In the records below, pick out all lines containing the word "agent".

....................

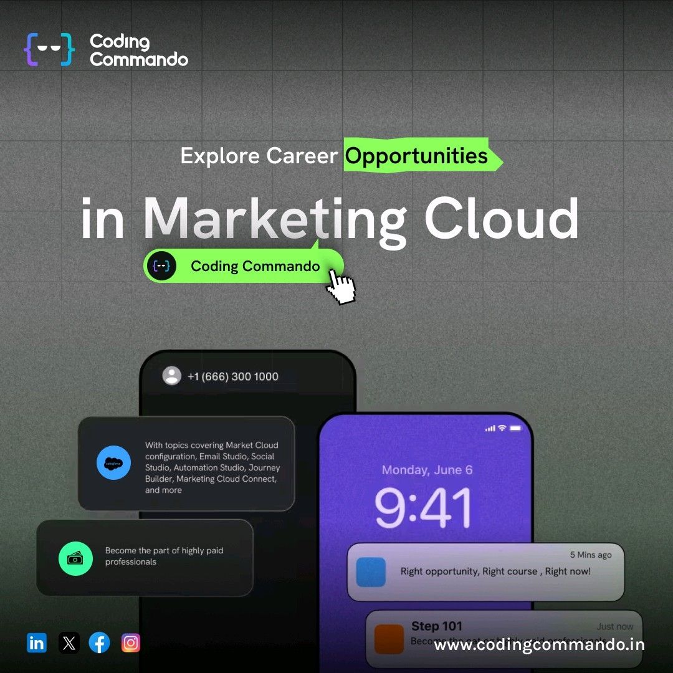Open the X (Twitter) icon
This screenshot has height=673, width=673.
[69, 642]
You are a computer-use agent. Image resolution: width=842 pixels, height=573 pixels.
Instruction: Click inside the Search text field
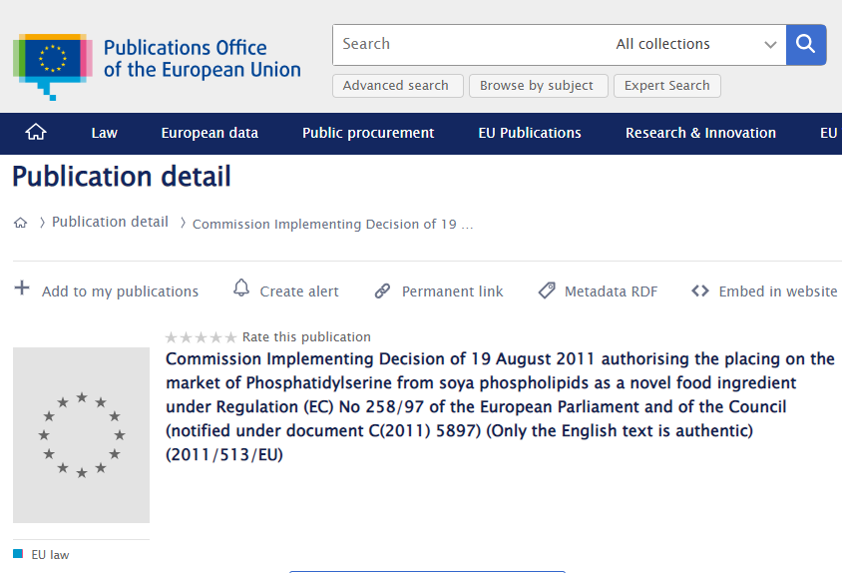click(470, 45)
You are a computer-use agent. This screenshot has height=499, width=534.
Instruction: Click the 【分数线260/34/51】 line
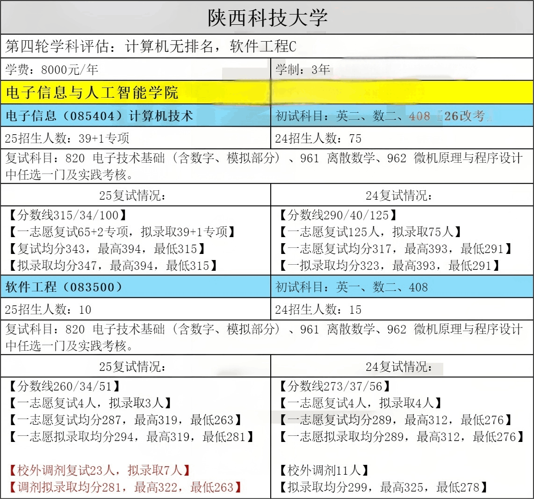click(x=65, y=386)
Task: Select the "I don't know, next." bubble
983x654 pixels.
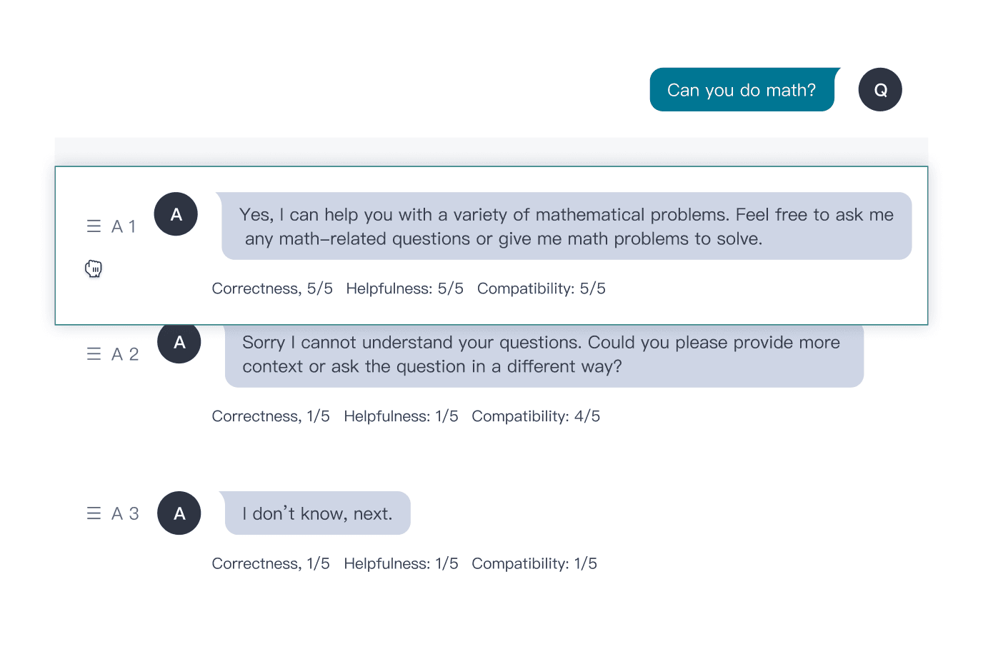Action: click(x=317, y=513)
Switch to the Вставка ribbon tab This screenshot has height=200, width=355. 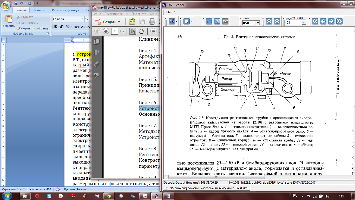pos(39,10)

....................

● **SOLUTION FOR THIS TASK**:
You are a computer-use agent. Image resolution: width=842 pixels, height=573 pixels.
You are a computer-use agent. This screenshot has height=499, width=534.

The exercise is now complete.